EXERCISE OBJECTIVE: Go through the data underneath and copy every line exactly.

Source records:

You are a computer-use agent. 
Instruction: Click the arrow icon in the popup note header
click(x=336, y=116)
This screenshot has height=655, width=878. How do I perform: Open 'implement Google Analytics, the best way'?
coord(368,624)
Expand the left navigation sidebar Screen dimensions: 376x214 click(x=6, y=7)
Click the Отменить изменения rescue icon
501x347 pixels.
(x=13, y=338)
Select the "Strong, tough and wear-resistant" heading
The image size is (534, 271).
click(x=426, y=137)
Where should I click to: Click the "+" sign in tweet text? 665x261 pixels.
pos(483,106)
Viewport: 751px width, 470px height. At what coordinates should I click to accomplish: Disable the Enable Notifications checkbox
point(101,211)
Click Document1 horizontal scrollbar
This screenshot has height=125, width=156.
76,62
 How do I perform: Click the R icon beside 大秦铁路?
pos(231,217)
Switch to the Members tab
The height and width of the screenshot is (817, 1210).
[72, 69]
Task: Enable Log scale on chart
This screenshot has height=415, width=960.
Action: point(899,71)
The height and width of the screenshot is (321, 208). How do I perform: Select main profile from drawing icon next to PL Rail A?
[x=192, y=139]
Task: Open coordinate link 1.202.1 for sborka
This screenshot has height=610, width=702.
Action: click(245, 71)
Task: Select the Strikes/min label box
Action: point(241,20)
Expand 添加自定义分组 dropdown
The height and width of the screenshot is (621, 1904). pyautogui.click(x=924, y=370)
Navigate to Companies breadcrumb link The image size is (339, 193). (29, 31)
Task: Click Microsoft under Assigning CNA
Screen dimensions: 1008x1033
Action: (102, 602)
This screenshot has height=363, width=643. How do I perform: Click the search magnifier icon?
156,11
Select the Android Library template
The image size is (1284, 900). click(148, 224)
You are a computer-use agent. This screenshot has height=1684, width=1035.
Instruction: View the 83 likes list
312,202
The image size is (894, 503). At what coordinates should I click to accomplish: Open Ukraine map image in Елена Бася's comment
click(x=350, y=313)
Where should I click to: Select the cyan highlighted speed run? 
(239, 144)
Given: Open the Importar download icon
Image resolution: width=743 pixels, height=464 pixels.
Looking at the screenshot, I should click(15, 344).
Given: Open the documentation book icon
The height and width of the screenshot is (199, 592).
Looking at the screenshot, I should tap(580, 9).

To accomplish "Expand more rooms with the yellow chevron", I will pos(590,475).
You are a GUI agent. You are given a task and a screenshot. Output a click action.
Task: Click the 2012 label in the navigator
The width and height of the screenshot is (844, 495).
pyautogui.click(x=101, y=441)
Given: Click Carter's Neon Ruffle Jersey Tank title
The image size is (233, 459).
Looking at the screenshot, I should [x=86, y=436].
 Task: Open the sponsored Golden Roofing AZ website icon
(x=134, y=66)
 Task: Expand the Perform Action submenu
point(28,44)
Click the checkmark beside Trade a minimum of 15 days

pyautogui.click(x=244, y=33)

ANSWER FOR THE TASK:
You are a computer-use agent. 
Instruction: Click the arrow icon in the popup note header
click(x=336, y=116)
This screenshot has height=655, width=878. How do I perform: Open 'implement Google Analytics, the best way'?
coord(368,624)
Expand the left navigation sidebar Screen dimensions: 376x214 click(x=6, y=7)
Click the Отменить изменения rescue icon
501x347 pixels.
(x=13, y=338)
Select the "Strong, tough and wear-resistant" heading
The image size is (534, 271).
click(x=426, y=137)
Where should I click to: Click the "+" sign in tweet text? 665x261 pixels.
pos(483,106)
Viewport: 751px width, 470px height. At what coordinates should I click to accomplish: Disable the Enable Notifications checkbox
point(101,211)
Click Document1 horizontal scrollbar
This screenshot has height=125, width=156.
76,62
 How do I perform: Click the R icon beside 大秦铁路?
pos(231,217)
Switch to the Members tab
The height and width of the screenshot is (817, 1210).
[72, 69]
Task: Enable Log scale on chart
This screenshot has height=415, width=960.
Action: point(899,71)
The height and width of the screenshot is (321, 208). How do I perform: Select main profile from drawing icon next to PL Rail A?
[x=192, y=139]
Task: Open coordinate link 1.202.1 for sborka
This screenshot has height=610, width=702.
Action: click(245, 71)
Task: Select the Strikes/min label box
Action: point(241,20)
Expand 添加自定义分组 dropdown
The height and width of the screenshot is (621, 1904). pyautogui.click(x=924, y=370)
Navigate to Companies breadcrumb link The image size is (339, 193). (29, 31)
Task: Click Microsoft under Assigning CNA
Screen dimensions: 1008x1033
Action: (102, 602)
This screenshot has height=363, width=643. How do I perform: Click the search magnifier icon?
156,11
Select the Android Library template
The image size is (1284, 900). click(148, 224)
You are a computer-use agent. This screenshot has height=1684, width=1035.
Instruction: View the 83 likes list
312,202
The image size is (894, 503). At what coordinates should I click to accomplish: Open Ukraine map image in Елена Бася's comment
click(x=350, y=313)
Where should I click to: Select the cyan highlighted speed run? 
(239, 144)
Given: Open the Importar download icon
Image resolution: width=743 pixels, height=464 pixels.
Looking at the screenshot, I should click(15, 344).
Given: Open the documentation book icon
The height and width of the screenshot is (199, 592).
Looking at the screenshot, I should tap(580, 9).

To accomplish "Expand more rooms with the yellow chevron", I will pos(590,475).
You are a GUI agent. You are given a task and a screenshot. Output a click action.
Task: Click the 2012 label in the navigator
The width and height of the screenshot is (844, 495).
pyautogui.click(x=101, y=441)
Given: Click Carter's Neon Ruffle Jersey Tank title
The image size is (233, 459).
Looking at the screenshot, I should [x=86, y=436].
 Task: Open the sponsored Golden Roofing AZ website icon
(x=134, y=66)
 Task: Expand the Perform Action submenu
point(28,44)
Click the checkmark beside Trade a minimum of 15 days

pyautogui.click(x=244, y=33)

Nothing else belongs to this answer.